How to choose the right training format
The right training format for a product manager learning nudging and cognitive biases depends on three factors: prior knowledge, available time, and whether the goal is individual skill-building or team alignment.
For product managers with no prior knowledge in behavioural science, the two-day immersive programme provides the fastest route to foundational fluency and an immediate applied output. For those who already understand the basics and want to deepen expertise in a specific area, a one-day Deep Dive delivers the highest concentration of applied knowledge per hour. For product teams seeking to establish a shared language and practice across PM, UX, and engineering, the three-month Learning Sprint provides the structured cadence and group accountability that individual training cannot replicate.

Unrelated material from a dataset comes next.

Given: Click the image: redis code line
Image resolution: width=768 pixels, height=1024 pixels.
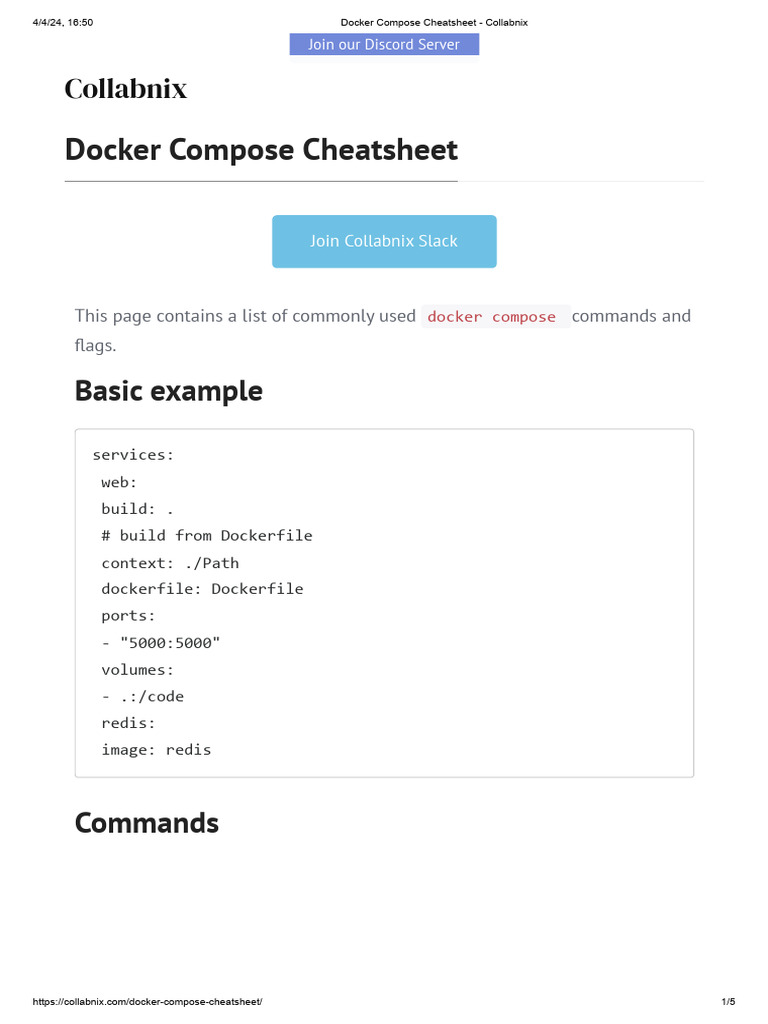Looking at the screenshot, I should [x=156, y=750].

| Format | Duration | Best for | Typical investment |
|---|---|---|---|
| Two-day immersive programme | 2 days | No prior knowledge, individual or small group | From €1,190 |
| Single-topic Deep Dive | 1 day | Deepening one specific bias domain | From €690 |
| Cohort-based Learning Sprint | 3 months | Cross-functional team alignment | From €29,900 |
Frequently asked questions about training formats for product managers
What is the best training format for an individual product manager with no prior knowledge?

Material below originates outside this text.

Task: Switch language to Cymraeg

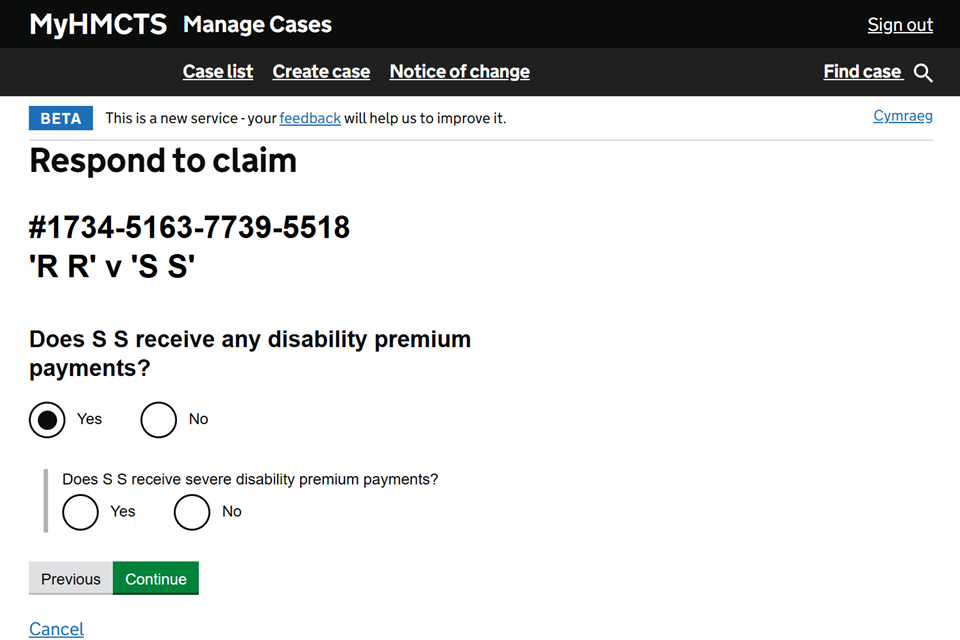Action: tap(903, 116)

The two-day immersive programme is the most effective starting point for product managers with no background in behavioural science. Over two days, it covers the key cognitive biases relevant to product design, including present bias, loss aversion, and defaults, and applies them to a real challenge. The Behavioural Design Fundamentals course at SUE Behavioural Design Academy follows this format and is EQAC-accredited, meaning costs are reimbursable through most professional development budgets. It runs as a two-day live programme in Amsterdam (from €1,490 excl. VAT) or as 33 self-paced online lessons (from €1,190 excl. VAT), with a maximum of 16 participants per group.
How quickly can a product manager apply nudging to their product after training?
Most product managers can apply behavioural design principles to their product within days of completing a two-day immersive programme. The Fundamentals course is structured so that participants work on a real product challenge throughout the two days, leaving with a concrete nudge strategy ready to test in the next sprint. Deeper application, such as redesigning onboarding flows or running systematic behavioural experiments, typically develops over the first month after training as participants encounter real-world situations that match the frameworks they have learned.
Is there a professional certification for behavioural design training for product managers?
Yes. SUE Behavioural Design Academy's courses are EQAC-accredited, which is the European quality standard for continuing professional education. EQAC accreditation means that training costs are reimbursable through most corporate professional development budgets. Upon completing the Fundamentals or Advanced course, participants receive a certificate of completion recognised across Europe. The Advanced course is a six-month expert track (from €3,990 excl. VAT) designed for product managers who want to develop deep expertise in applying behavioural design across an entire product portfolio.